Configured tool sections including tools.exec and tools.fs no longer implicitly widen restrictive security profiles like messaging or minimal. Previously, adding these tools to an agent configuration would automatically expand profile permissions, violating least-privilege principles and potentially introducing security risks. Now, users must explicitly declare capabilities through alsoAllow entries to use restricted tools under limited profiles, adhering to a more secure design. OpenClaw generates startup warnings identifying affected configurations, providing a migration window before implicit widening is fully removed. This change prevents accidental over-provisioning of agent capabilities, particularly important when deploying community-contributed skills where tool requirements might not be immediately obvious to operators, thus enhancing the overall security posture of OpenClaw deployments.
Which channel integrations received fixes in v2026.4.29?
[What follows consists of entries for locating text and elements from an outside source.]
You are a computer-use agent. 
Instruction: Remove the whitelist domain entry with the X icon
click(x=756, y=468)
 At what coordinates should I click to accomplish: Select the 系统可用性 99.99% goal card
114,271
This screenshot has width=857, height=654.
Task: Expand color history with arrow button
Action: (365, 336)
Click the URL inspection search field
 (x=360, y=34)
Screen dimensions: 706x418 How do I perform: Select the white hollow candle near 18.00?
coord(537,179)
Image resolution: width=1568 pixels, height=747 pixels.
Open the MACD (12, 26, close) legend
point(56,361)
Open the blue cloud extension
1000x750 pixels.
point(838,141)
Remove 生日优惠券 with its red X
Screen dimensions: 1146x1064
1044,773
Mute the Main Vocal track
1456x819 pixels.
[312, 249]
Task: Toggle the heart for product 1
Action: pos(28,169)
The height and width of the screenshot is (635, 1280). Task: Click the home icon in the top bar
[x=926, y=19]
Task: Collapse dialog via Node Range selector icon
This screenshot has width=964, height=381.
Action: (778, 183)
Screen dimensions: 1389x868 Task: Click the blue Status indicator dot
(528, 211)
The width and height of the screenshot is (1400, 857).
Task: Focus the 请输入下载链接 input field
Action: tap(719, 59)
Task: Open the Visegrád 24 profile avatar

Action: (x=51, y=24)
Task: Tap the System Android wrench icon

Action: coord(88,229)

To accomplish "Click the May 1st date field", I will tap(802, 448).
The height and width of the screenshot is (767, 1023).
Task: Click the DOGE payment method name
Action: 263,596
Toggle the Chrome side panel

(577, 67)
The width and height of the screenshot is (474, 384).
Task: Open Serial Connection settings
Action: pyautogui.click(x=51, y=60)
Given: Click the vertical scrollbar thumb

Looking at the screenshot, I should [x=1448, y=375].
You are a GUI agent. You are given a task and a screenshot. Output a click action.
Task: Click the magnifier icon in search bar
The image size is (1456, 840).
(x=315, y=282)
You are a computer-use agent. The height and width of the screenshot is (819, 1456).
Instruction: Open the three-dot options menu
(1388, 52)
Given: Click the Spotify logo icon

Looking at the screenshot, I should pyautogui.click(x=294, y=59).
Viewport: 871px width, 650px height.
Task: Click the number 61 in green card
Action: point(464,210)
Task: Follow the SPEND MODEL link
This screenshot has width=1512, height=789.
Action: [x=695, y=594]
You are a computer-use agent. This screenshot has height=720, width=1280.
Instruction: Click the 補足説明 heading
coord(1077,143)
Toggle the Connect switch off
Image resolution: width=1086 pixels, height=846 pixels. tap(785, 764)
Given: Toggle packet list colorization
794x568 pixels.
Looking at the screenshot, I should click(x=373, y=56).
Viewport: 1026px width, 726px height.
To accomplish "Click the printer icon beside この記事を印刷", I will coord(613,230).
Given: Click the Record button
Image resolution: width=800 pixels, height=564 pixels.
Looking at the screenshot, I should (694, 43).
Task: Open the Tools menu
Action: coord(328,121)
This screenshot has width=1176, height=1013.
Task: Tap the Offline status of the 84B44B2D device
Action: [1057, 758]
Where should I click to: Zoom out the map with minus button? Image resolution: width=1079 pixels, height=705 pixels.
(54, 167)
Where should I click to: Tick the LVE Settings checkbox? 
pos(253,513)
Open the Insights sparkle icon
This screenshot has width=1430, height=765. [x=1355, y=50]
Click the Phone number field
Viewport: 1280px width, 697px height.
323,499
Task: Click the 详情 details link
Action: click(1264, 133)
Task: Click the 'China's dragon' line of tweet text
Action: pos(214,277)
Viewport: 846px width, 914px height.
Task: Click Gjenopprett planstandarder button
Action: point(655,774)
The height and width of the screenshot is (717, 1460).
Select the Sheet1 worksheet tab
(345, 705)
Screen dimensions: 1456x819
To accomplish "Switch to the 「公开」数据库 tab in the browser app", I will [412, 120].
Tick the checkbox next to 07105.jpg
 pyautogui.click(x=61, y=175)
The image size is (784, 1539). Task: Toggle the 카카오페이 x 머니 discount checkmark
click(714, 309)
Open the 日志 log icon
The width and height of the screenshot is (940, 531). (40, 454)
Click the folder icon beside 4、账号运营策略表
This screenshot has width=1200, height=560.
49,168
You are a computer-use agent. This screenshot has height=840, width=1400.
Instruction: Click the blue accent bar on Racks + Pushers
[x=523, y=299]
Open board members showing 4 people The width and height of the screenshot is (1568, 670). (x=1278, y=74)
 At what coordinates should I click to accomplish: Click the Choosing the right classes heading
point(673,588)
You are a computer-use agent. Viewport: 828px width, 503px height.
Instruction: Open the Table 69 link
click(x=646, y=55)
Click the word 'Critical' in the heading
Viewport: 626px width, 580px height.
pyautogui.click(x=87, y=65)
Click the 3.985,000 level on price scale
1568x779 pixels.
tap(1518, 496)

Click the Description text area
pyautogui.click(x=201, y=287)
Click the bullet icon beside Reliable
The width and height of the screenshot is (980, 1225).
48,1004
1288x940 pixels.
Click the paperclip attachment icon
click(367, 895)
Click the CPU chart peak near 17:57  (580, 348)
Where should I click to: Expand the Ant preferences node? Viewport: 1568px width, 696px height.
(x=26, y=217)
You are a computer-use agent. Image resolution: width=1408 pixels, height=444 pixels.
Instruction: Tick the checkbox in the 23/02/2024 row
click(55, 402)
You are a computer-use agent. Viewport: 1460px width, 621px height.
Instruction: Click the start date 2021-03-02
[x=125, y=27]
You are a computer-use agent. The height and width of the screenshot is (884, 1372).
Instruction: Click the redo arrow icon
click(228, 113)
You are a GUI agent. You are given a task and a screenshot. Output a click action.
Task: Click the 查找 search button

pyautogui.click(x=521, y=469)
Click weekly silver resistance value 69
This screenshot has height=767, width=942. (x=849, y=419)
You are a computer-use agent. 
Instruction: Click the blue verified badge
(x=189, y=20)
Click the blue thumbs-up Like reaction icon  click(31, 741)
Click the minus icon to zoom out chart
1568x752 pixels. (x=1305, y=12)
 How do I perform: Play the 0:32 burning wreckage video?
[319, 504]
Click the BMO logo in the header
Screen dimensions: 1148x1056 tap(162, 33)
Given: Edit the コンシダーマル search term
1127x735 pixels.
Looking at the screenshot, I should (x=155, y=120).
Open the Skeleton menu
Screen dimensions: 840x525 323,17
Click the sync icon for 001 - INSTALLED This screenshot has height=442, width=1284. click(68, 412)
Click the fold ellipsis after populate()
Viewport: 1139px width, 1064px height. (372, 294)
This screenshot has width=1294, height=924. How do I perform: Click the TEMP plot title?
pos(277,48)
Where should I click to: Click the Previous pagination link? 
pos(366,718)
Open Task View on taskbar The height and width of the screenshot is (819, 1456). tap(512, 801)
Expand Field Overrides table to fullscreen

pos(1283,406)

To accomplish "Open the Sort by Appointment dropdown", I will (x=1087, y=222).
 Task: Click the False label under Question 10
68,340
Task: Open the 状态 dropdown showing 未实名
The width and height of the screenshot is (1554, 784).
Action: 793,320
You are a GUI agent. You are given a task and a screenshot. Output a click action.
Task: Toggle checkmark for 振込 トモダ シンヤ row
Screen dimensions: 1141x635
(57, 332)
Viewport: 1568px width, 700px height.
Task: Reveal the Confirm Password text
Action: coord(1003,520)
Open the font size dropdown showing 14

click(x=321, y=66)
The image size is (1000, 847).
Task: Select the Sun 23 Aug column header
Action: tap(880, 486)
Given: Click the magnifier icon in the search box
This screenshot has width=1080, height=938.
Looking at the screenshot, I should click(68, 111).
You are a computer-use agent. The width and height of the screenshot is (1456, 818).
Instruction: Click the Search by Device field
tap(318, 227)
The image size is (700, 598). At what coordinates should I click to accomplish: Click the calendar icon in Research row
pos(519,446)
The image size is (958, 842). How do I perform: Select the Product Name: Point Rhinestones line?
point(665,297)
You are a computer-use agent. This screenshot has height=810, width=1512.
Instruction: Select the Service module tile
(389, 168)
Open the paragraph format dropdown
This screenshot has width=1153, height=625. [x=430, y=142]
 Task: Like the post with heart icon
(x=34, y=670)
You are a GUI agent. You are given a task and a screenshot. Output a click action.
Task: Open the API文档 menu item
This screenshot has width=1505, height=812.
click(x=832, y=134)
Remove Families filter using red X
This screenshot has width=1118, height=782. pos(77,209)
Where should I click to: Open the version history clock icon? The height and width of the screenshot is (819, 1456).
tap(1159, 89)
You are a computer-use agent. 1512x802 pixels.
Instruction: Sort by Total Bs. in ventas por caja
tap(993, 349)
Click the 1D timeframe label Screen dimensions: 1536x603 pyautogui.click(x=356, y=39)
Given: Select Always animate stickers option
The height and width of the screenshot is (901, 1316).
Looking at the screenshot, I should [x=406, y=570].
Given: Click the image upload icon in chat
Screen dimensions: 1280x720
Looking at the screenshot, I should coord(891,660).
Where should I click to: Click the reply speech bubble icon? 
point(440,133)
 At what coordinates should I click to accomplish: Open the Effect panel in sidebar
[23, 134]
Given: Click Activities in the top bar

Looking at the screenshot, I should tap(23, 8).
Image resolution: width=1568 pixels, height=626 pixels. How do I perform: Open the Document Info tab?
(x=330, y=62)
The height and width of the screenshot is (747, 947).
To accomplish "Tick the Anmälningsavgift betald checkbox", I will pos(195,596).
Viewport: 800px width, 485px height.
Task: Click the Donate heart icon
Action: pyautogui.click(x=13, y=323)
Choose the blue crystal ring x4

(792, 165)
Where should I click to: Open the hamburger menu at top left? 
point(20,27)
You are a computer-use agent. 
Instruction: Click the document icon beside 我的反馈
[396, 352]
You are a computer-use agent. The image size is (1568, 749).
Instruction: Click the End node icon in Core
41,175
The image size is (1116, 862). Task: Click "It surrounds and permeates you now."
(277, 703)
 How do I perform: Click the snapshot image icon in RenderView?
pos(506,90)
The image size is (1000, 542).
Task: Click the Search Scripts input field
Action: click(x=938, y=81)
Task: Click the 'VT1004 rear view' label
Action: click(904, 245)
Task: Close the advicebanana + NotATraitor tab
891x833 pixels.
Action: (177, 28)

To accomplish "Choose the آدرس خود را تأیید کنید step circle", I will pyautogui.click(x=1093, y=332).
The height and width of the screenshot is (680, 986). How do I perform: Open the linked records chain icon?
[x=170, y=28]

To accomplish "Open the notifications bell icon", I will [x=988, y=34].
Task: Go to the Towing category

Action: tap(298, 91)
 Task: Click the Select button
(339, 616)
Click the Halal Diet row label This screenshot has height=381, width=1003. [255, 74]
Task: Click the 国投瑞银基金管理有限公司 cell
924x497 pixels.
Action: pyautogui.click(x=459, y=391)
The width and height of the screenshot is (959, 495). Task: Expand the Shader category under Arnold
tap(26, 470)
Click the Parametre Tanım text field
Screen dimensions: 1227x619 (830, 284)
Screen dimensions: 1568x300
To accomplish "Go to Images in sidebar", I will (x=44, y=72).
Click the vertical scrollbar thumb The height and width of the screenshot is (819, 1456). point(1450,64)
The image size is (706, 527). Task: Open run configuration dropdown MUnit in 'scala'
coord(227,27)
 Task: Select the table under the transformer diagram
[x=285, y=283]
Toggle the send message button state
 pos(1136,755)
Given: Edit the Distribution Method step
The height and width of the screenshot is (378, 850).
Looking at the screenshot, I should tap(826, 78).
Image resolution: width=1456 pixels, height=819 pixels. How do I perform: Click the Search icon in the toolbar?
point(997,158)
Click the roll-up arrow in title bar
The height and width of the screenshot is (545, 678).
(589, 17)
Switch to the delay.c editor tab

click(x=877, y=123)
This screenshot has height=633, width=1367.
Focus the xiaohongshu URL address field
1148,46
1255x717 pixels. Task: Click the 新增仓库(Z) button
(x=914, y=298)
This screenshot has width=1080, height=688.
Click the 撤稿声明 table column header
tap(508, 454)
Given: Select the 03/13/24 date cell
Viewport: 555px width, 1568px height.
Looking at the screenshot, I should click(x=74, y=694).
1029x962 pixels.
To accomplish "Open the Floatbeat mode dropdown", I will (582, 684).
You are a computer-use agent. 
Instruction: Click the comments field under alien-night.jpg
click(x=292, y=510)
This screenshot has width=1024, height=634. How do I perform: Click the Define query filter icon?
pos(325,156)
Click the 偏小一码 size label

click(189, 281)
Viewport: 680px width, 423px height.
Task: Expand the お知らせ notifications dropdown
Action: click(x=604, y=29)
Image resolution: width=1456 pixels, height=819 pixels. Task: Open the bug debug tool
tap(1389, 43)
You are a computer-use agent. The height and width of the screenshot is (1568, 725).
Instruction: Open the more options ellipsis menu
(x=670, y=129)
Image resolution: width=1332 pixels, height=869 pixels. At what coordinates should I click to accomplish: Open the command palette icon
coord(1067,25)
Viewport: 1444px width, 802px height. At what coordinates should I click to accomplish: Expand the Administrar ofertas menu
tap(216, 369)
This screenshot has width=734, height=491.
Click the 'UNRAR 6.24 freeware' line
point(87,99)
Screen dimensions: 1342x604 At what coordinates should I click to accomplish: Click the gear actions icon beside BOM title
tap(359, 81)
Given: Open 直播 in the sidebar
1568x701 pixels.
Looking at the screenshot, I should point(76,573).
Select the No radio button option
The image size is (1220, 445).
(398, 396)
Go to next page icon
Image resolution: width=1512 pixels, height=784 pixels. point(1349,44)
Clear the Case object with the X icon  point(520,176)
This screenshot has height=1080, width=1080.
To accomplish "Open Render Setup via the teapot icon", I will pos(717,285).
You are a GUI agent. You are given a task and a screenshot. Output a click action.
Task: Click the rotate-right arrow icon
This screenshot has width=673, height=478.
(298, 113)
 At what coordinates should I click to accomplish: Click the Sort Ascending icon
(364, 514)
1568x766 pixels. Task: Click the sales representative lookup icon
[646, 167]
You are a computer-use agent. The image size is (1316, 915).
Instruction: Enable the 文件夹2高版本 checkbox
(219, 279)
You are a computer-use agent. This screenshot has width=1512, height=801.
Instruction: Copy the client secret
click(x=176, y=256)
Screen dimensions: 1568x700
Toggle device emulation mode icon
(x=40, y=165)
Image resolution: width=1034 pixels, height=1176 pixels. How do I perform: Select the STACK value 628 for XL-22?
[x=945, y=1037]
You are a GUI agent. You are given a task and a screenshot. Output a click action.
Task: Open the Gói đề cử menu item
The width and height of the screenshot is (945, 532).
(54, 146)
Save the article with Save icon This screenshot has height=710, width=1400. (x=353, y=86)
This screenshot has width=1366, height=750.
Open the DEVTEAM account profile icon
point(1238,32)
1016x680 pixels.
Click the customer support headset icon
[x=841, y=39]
Slack Block Kit limits now handle automatic chunking for oversized payloads, ensuring that complex messages are delivered in full without truncation. Telegram gains improved proxy support and intelligent polling fallbacks, enhancing resilience in various network conditions. Discord integrations address startup race conditions and implement explicit rate limit header handling, leading to more stable bot operations. WhatsApp receives delivery confirmation and liveness detection to prevent silent message drops, guaranteeing message receipt. Microsoft Teams fixes address adaptive card rendering edge cases with schema validation and graceful degradation. Matrix and Feishu integrations resolve room alias resolution and file upload negotiation issues respectively. These platform-specific improvements collectively reduce message delivery failures across the fragmented enterprise communications landscape, ensuring reliable agent operation regardless of endpoint choice and improving the overall user experience.